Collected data

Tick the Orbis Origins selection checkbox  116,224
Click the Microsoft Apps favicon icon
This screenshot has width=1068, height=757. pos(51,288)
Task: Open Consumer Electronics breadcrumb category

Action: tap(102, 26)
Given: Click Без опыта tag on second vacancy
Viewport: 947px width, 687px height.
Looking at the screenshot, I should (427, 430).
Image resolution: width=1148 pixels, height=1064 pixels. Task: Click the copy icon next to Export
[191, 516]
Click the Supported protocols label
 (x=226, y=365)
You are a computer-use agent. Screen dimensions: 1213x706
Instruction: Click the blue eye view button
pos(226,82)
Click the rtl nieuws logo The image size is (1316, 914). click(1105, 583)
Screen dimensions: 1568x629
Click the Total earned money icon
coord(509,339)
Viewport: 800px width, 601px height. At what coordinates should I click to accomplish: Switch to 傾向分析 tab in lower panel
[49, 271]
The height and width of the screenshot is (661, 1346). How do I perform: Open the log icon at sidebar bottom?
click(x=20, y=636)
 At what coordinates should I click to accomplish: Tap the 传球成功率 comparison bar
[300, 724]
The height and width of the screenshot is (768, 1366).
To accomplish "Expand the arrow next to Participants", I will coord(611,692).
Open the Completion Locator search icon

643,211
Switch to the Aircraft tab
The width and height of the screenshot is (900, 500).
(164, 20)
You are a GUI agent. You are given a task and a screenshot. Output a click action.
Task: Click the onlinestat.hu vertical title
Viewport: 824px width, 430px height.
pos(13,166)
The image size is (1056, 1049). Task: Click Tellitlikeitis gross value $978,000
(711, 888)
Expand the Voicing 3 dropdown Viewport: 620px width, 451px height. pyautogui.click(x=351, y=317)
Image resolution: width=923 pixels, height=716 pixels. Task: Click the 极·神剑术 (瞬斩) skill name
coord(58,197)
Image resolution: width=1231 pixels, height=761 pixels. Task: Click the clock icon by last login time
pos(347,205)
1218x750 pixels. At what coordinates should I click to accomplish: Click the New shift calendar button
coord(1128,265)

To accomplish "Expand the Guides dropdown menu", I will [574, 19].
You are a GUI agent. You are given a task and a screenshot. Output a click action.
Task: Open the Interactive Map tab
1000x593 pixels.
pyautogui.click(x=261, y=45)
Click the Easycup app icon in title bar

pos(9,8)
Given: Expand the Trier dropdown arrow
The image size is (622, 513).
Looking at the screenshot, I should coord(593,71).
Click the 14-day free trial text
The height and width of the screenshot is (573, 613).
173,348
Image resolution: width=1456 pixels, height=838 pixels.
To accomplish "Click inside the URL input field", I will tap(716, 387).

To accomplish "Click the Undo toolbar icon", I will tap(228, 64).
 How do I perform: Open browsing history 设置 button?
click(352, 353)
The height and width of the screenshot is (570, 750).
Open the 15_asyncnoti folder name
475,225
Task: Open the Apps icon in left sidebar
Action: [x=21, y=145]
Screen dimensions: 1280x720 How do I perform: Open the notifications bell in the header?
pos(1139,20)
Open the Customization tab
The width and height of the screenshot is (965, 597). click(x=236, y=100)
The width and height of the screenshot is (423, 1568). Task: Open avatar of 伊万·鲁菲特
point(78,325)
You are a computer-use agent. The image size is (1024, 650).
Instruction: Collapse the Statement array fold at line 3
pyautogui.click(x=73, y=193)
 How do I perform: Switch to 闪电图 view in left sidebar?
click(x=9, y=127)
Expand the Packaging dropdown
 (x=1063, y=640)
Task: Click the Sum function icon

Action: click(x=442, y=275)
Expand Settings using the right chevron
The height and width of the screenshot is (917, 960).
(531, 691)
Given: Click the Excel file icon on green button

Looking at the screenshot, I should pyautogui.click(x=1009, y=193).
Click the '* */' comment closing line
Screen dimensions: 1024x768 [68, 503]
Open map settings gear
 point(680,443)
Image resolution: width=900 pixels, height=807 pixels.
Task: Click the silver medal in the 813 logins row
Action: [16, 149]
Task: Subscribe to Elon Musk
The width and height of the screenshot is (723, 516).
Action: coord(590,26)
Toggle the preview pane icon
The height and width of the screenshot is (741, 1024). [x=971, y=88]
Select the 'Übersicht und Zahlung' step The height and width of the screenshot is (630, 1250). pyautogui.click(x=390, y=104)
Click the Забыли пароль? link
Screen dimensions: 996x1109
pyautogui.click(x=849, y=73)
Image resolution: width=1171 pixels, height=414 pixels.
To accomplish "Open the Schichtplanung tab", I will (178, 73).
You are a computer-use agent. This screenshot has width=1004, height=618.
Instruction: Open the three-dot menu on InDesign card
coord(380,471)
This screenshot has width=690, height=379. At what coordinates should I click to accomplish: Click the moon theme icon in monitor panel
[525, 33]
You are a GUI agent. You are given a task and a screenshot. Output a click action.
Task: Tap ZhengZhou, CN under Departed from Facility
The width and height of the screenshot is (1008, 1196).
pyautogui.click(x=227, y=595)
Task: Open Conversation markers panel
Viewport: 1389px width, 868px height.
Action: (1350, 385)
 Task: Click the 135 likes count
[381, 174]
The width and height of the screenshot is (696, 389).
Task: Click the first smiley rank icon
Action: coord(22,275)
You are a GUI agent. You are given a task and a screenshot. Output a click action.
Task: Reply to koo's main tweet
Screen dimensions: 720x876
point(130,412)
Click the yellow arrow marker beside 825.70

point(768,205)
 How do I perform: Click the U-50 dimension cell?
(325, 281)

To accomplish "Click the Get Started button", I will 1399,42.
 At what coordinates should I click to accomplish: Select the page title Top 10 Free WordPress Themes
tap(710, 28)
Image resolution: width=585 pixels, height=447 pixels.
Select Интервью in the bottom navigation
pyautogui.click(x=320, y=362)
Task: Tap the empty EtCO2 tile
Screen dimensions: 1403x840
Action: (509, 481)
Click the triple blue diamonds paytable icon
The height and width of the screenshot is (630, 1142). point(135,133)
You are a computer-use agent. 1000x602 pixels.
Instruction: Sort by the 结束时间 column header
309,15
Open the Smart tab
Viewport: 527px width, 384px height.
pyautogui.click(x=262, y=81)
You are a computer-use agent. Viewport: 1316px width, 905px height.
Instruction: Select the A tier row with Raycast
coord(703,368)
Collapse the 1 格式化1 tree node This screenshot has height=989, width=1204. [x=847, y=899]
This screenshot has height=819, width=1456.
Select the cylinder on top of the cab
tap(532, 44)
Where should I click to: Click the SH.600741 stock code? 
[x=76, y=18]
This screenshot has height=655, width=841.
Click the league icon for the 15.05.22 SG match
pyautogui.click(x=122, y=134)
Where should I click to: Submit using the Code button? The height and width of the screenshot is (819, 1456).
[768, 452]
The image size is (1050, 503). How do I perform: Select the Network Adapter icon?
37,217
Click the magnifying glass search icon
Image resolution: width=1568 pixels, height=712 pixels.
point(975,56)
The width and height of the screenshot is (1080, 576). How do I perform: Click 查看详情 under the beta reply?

- _The task_
Go line by line through the data, copying each one that contains the word "under".

- _The answer_
Task: Tap ZhengZhou, CN under Departed from Facility
The width and height of the screenshot is (1080, 576). How do I perform: Click 查看详情 under the beta reply?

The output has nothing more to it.